The project aims to develop quantum algorithms and software that make such simulations feasible on future FT hardware. The focus lies on reducing qubit counts, logical gate depth and runtime, since resource efficiency will determine whether simulations become practical on first-generation error-corrected devices. Methods are designed to be hardware-agnostic and compatible with photonic, superconducting and trapped-ion platforms.
Main objectives were:
• Develop quantum algorithms for electronic and nuclear dynamics using fewer qubits and gates while retaining accuracy.
• Create resource-estimation methodology for FTQC
• Optimise implementations for multiple architectures and validate through simulation and early hardware trials.
During the reporting period, multiple new algorithms and representations were developed with substantial reductions in gate complexity. Highlights include algorithms for strongly coupled Hamiltonians, relativistic electronic structure, symmetry-driven tensor factorisation, Walsh–Hadamard QROM for molecular dynamics, quantum generalised eigenvalue solving, and compact UVCC circuits for vibrational structure. We also produced the first quantum discrete-variable-representation (DVR) oracle and a dedicated quantum resource estimator.

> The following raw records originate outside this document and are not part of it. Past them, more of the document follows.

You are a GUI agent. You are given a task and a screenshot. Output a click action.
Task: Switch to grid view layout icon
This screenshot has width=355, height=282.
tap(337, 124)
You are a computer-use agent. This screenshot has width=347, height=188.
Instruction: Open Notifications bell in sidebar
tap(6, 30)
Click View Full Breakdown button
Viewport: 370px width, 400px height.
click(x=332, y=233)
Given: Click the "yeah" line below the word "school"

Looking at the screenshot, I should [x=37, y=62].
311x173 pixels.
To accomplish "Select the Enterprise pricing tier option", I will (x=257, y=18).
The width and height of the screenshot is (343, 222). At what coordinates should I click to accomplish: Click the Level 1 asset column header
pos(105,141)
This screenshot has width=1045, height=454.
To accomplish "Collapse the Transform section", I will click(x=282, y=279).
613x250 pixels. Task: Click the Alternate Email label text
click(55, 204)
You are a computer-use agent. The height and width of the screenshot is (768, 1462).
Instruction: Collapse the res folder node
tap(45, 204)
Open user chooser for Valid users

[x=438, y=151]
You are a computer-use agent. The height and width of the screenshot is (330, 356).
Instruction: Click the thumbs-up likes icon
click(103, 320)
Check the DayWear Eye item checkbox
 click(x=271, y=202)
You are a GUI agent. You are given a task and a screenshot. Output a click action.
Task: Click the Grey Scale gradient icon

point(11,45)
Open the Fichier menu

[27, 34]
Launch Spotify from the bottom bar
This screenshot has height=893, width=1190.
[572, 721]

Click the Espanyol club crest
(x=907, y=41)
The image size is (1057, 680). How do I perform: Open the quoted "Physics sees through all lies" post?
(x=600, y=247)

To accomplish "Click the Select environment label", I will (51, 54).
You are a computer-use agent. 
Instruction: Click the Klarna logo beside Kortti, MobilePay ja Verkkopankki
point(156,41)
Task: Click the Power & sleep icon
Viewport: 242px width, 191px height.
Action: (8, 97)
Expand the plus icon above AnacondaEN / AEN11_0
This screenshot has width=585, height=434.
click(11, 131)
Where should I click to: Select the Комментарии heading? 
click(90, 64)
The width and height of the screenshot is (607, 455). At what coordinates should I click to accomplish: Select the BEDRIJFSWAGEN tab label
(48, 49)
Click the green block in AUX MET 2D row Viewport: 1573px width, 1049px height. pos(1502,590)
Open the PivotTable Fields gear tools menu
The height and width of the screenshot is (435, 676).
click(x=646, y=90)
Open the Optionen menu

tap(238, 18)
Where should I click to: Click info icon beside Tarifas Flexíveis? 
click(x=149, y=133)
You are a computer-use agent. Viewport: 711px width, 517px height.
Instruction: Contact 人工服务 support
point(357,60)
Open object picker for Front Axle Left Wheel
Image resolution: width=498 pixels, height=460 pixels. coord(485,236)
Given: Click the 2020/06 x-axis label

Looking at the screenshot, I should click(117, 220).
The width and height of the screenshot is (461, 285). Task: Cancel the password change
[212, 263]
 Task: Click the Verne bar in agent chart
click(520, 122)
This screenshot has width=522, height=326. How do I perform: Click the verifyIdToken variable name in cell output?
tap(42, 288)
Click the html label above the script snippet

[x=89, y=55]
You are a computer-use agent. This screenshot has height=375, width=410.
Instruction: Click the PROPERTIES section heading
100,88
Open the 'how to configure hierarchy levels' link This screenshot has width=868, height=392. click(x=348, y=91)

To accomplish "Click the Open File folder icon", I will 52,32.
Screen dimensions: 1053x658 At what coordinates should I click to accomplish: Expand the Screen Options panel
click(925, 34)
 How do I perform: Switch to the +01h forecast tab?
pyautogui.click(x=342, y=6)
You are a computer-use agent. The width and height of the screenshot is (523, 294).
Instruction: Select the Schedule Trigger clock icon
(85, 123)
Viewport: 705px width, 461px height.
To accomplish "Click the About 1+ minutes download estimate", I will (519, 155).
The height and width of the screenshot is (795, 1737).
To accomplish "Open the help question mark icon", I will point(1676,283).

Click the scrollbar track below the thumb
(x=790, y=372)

Impact is illustrated with FeMoCo simulation. Ammonia production consumes ~4% of global energy; improved catalytic design has large economic relevance. Classical high-accuracy FeMoCo calculations remain out of reach. Our algorithms reduce quantum resources for electronic structure by ~40% and for vibrational simulation by several orders of magnitude (up to 100 000x), suggesting that FTQC could ultimately enable direct computational catalyst screening.
This progress forms a foundation for future FTQC molecular simulation, accelerating discovery of catalysts, batteries and pharmaceuticals and supporting energy-efficient industrial technologies.